Andererseits wird mittlerweile mehr über psychische Probleme gesprochen, was gut ist, aber wenn keine Hilfe verfügbar ist, dann reden die Leute eben nur miteinander, was gut ist, aber vielleicht nicht ausreichend. Es gibt sogar einen Verein, der Gesprächstherapien für Musiker*innen finanziert, aber es hat nichts mit Punk zu tun, und ich glaube nicht, dass die meine Probleme verstehen würden. Wenn man sich mit den schrecklichen Dingen in unserer Gesellschaft auseinandersetzt, fühlt man sich natürlich auch nicht besonders gut und wenn dann Therapeut*innen nicht auf der selben Wellenlänge sind, können sie dir nicht helfen, auch wenn die durch NHS finanziert werden (also in Großbritannien für alle kostenfrei sind).

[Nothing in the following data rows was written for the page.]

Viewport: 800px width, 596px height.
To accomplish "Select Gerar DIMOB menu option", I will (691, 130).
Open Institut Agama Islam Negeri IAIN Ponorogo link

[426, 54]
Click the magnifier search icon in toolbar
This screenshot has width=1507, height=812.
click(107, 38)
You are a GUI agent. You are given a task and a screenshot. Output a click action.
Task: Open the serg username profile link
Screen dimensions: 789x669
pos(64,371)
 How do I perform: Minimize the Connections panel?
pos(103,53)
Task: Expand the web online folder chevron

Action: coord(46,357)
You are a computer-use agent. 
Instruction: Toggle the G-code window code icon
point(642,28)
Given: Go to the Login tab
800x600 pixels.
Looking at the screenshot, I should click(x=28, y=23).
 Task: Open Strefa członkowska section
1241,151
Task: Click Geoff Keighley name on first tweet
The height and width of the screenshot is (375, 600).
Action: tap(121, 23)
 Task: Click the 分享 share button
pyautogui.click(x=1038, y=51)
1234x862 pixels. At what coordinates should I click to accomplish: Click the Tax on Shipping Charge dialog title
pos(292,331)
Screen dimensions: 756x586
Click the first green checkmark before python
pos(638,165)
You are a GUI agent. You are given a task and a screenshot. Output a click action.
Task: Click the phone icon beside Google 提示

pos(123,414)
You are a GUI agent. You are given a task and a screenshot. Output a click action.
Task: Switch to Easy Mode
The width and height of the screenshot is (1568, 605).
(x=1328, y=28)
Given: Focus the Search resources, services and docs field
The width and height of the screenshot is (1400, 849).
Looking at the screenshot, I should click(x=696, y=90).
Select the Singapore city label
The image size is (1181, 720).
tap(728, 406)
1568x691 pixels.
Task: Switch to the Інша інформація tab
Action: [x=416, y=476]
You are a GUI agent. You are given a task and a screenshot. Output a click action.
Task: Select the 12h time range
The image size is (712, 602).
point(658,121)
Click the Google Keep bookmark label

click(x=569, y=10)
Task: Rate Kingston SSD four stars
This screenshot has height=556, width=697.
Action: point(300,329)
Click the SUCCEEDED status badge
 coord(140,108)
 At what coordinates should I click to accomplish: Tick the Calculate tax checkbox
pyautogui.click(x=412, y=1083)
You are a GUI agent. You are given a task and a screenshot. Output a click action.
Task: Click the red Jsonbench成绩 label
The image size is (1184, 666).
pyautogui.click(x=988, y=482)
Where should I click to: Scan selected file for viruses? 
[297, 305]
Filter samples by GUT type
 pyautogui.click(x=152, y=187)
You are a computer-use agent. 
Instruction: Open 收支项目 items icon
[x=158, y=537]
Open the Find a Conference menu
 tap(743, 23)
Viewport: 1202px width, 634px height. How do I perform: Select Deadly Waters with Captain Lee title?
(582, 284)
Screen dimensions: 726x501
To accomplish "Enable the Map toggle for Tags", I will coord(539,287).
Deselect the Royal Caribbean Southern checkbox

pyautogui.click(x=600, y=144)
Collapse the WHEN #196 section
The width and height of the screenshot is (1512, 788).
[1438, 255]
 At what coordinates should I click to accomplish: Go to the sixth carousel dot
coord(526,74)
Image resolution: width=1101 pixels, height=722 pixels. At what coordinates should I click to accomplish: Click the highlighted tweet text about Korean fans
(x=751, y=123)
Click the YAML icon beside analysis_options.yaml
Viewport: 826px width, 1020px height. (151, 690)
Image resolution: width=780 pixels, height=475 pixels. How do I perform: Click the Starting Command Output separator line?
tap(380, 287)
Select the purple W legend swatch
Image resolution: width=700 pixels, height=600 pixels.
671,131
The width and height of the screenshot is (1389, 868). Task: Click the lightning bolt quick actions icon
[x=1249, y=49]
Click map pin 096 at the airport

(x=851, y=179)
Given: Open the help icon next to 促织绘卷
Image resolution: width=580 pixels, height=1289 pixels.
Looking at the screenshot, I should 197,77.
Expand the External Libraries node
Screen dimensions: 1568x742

Meine letzten Sitzungen der kognitiven Verhaltenstherapie haben gezeigt, dass der Person überhaupt nicht klar ist, was meine Sexualität zum Beispiel für Auswirkungen auf meine Wahrnehmung in der Gesellschaft hat. Es war absurd, dass ich mit jemanden sprach, der so viele falsche Annahmen über mich hatte. Es sollte da mehr Angebote für Punks oder politische aktivistische Menschen geben.

Und seit der Wahl von Johnson ist das ja eher noch unwahrscheinlicher geworden
Ja, es ist schlimm, wir haben versucht es zu verhindern.

Puh, vielleicht können wir mit etwas Positiverem enden: Kannst du „romantisch“ definieren?
Nein! (lacht) Das ist ja die Idee bei dem Song! Ich bitte jemand anderen, es für mich zu definieren. Es ist ein Mysterium.

Aber genau das ist ja die Definition: In der Epoche der Romantik ging es darum, dass Geheimnisvolle im Alltäglichen zu finden.
Cool! In dem Song geht es ja auch um Therapie, aber auch um den guten Reim (lacht)!